(DATASET RECORDS)
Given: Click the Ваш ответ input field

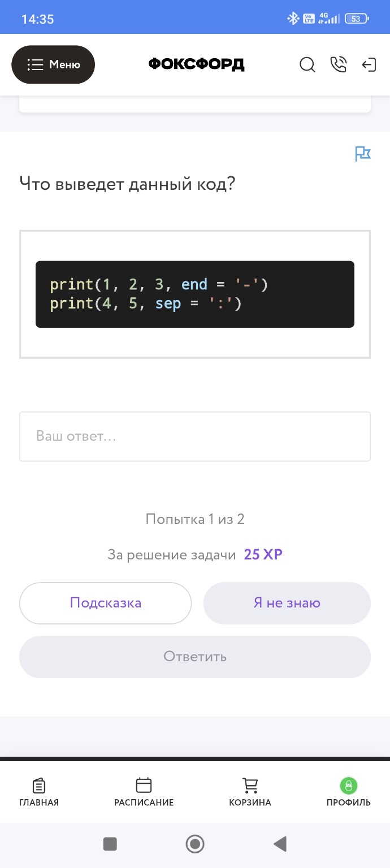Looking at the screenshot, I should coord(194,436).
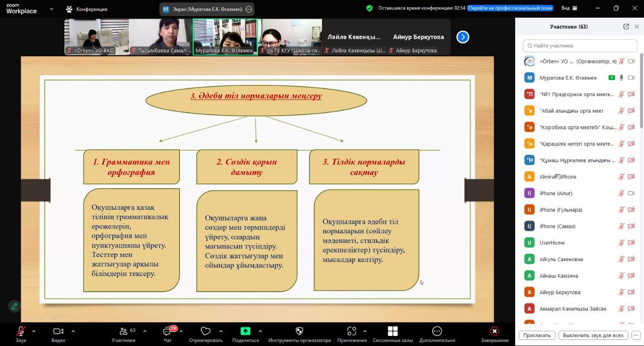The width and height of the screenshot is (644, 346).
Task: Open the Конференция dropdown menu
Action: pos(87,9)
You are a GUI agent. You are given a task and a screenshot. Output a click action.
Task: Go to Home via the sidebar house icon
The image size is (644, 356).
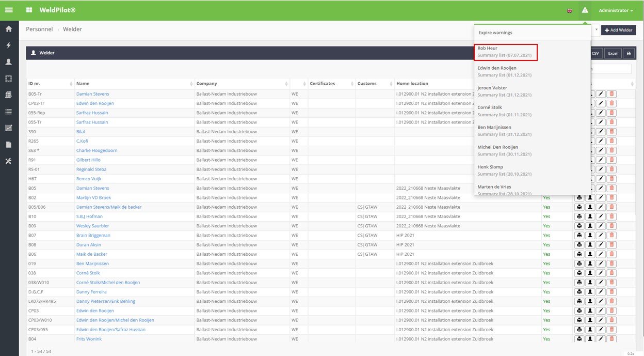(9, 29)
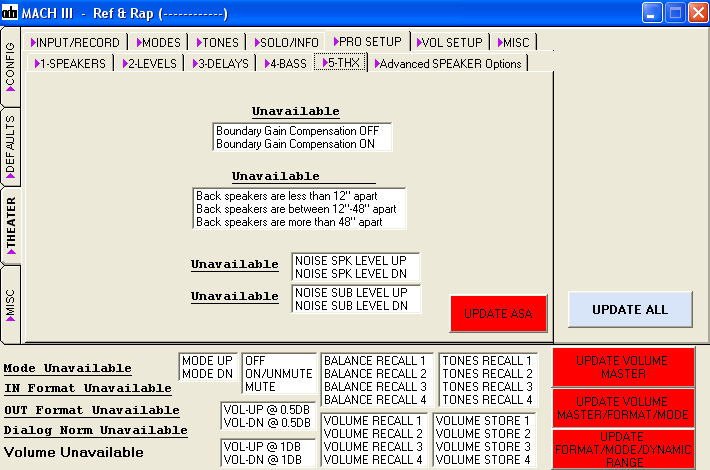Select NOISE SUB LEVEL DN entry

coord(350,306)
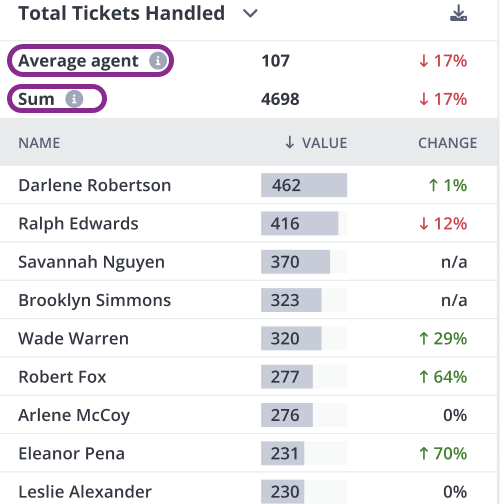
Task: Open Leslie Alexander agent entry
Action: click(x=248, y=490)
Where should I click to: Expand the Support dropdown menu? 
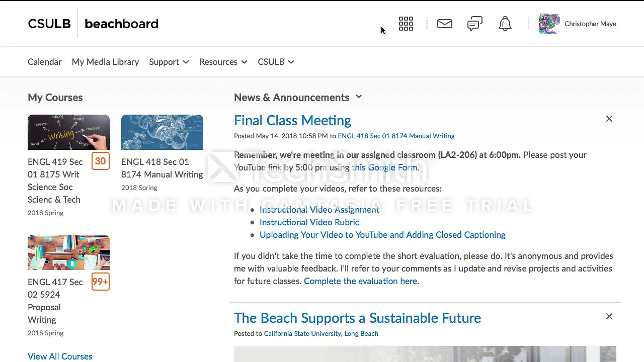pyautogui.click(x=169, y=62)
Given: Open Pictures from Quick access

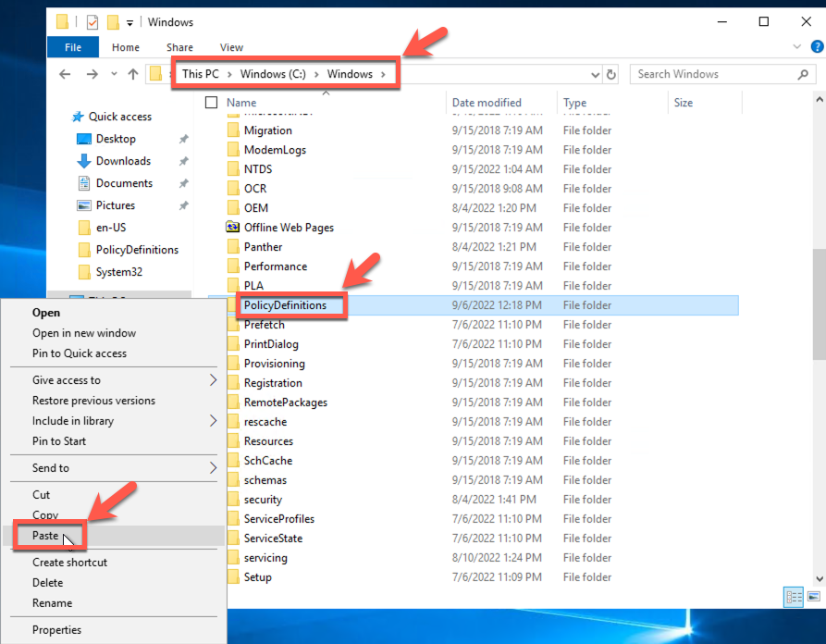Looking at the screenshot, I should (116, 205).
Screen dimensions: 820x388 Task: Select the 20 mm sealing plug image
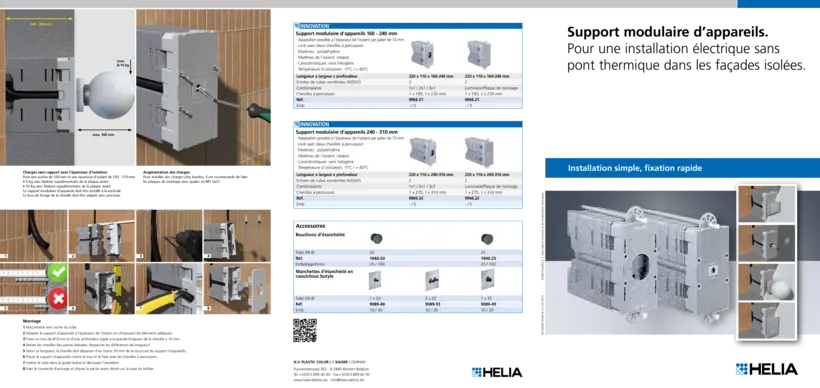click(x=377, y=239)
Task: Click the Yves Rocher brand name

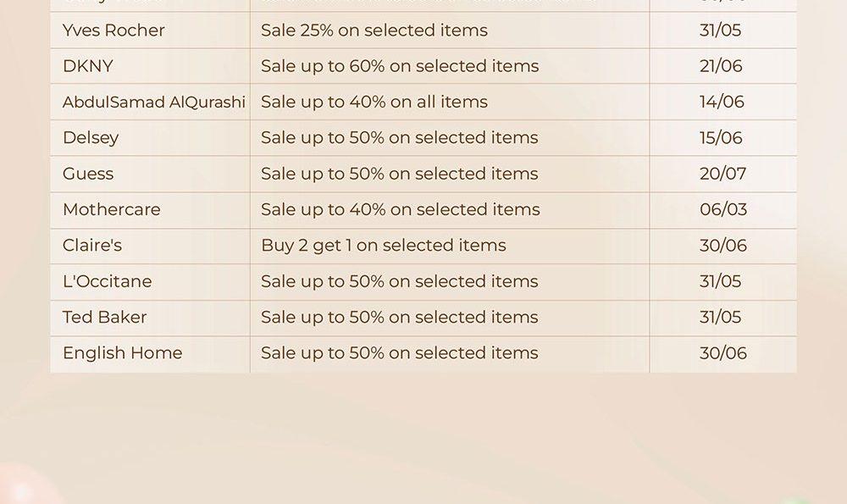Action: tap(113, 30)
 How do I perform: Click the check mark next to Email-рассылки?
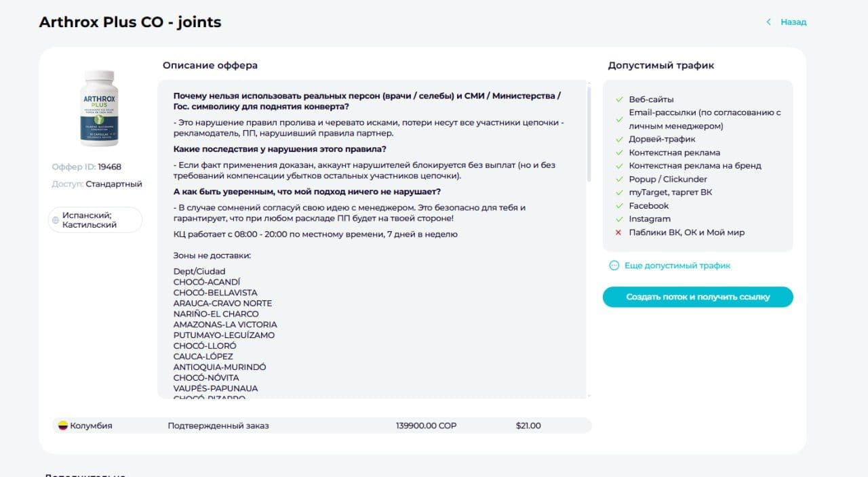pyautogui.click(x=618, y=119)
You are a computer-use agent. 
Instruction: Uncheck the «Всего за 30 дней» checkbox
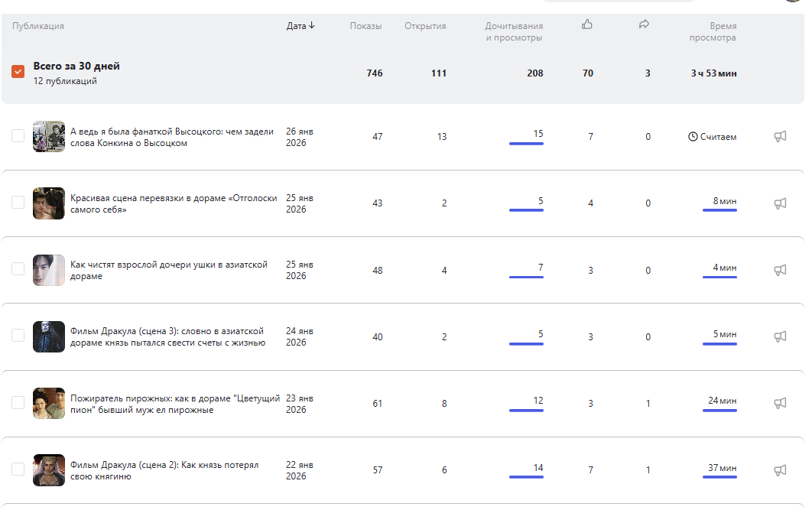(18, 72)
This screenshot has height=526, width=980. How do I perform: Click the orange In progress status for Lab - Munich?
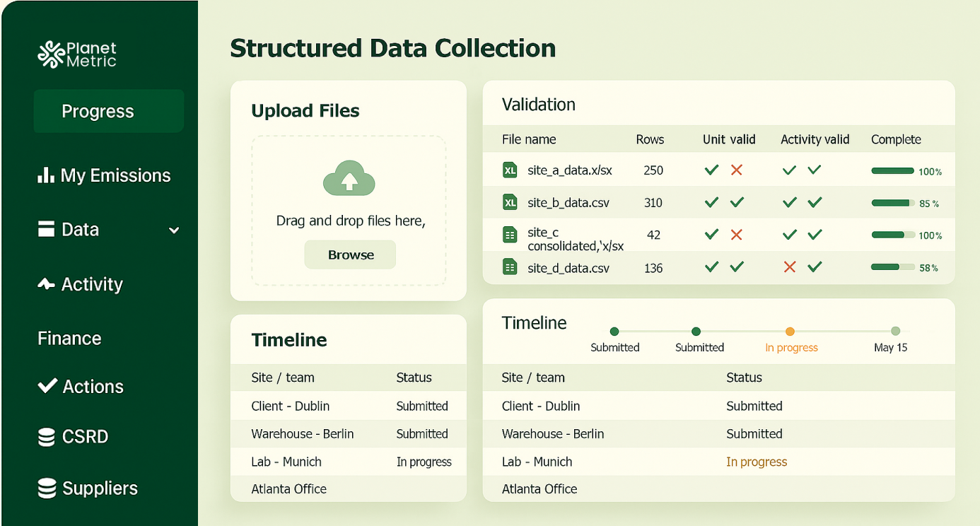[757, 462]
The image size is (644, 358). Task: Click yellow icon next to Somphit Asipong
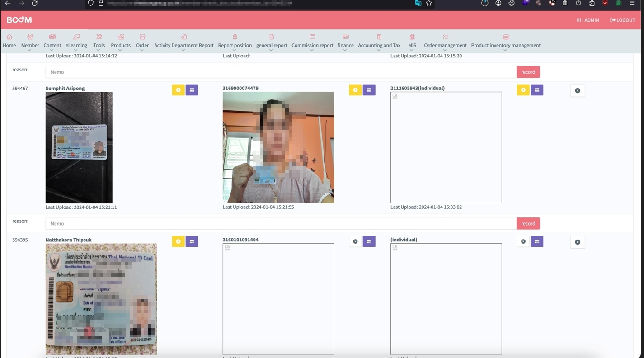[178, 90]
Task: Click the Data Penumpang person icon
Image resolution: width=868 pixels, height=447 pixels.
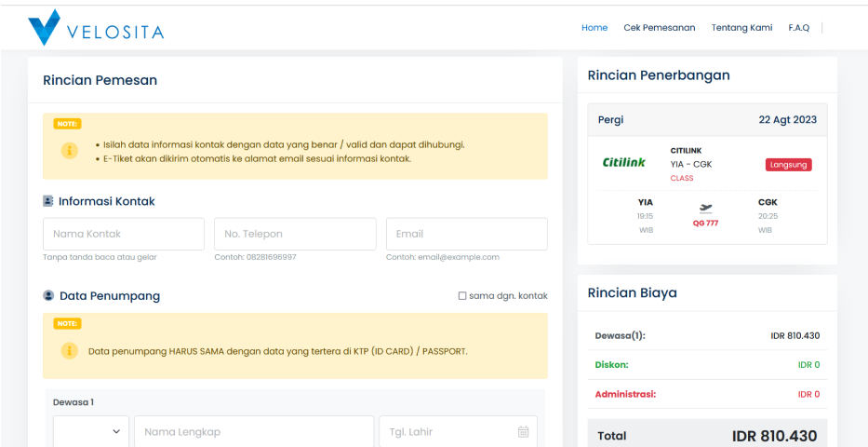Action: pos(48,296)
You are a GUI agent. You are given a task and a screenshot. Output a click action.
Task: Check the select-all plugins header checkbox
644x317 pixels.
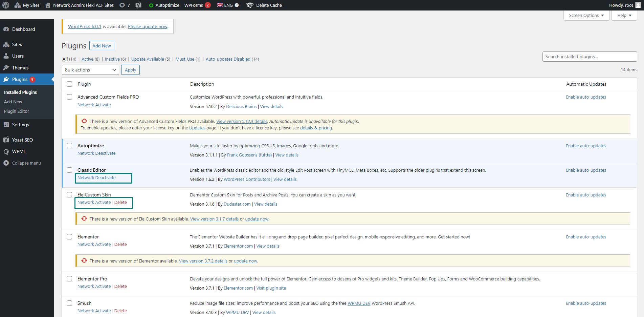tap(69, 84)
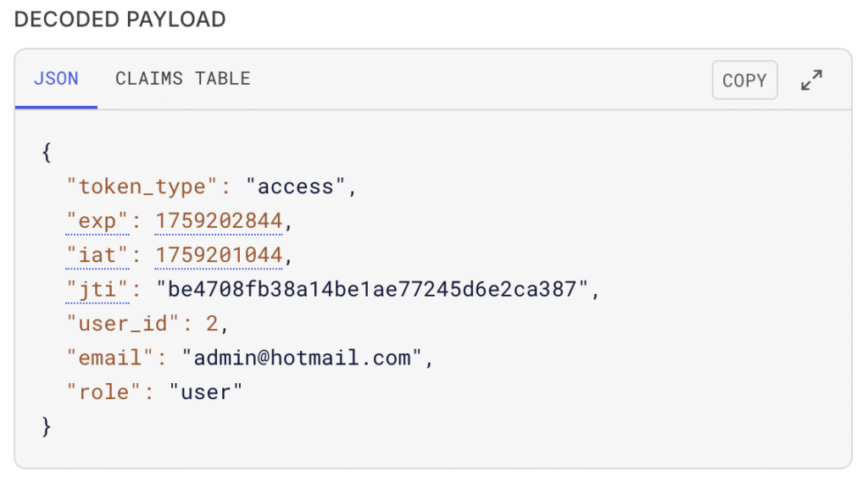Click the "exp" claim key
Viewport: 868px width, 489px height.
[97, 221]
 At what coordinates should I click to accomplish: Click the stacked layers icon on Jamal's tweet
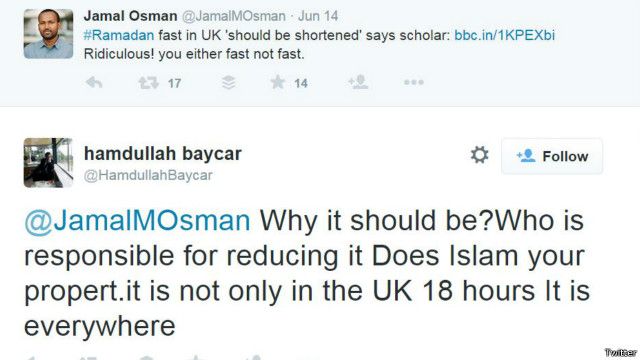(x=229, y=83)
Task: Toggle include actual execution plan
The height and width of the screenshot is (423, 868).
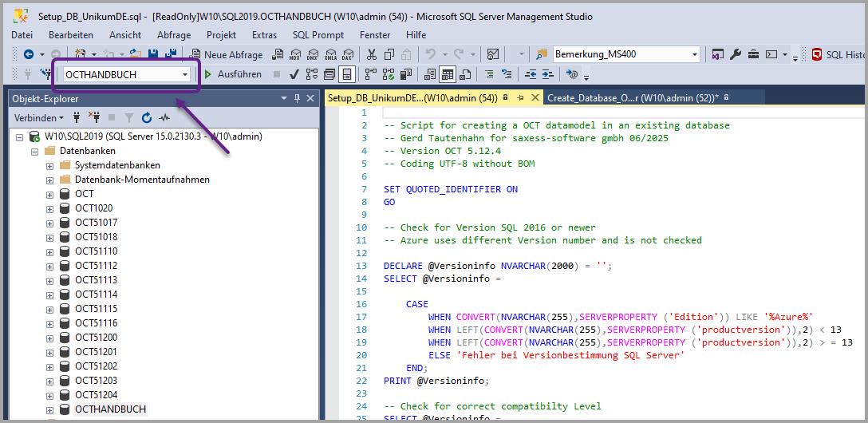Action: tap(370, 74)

(TASK OBJECTIVE)
Take every entry above and transcribe it exactly, with no pictures in the copy.

(ANSWER)
Given: Click the Ваш ответ input field

Looking at the screenshot, I should coord(194,436).
The width and height of the screenshot is (644, 346).
Task: Open the Конференция dropdown menu
Action: pos(87,9)
You are a GUI agent. You are given a task and a screenshot. Output a click action.
Task: Go to Home via the sidebar house icon
The image size is (644, 356).
(9, 29)
Select NOISE SUB LEVEL DN entry

coord(350,306)
Task: Open Leslie Alexander agent entry
Action: click(x=248, y=490)
Where should I click to: Expand the Support dropdown menu? 
pyautogui.click(x=169, y=62)
Given: Open Pictures from Quick access

Looking at the screenshot, I should (116, 205).
Screen dimensions: 820x388 Task: Select the 20 mm sealing plug image
click(x=377, y=239)
Task: Click the Yves Rocher brand name

Action: tap(113, 30)
 How do I perform: Click the check mark next to Email-рассылки?
pyautogui.click(x=618, y=119)
You are a computer-use agent. 
Instruction: Uncheck the «Всего за 30 дней» checkbox
(18, 72)
This screenshot has height=526, width=980. How do I perform: Click the orange In progress status for Lab - Munich?
[757, 462]
The image size is (644, 358). Task: Click yellow icon next to Somphit Asipong
[178, 90]
Task: Click the Data Penumpang person icon
Image resolution: width=868 pixels, height=447 pixels.
Action: pos(48,296)
You are a GUI agent. You are given a task and a screenshot. Output a click action.
Task: Check the select-all plugins header checkbox
644x317 pixels.
tap(69, 84)
Click the "exp" claim key
Viewport: 868px width, 489px height.
[97, 221]
 At what coordinates should I click to accomplish: Click the stacked layers icon on Jamal's tweet
(x=229, y=83)
Task: Toggle include actual execution plan
The height and width of the screenshot is (423, 868).
Action: tap(370, 74)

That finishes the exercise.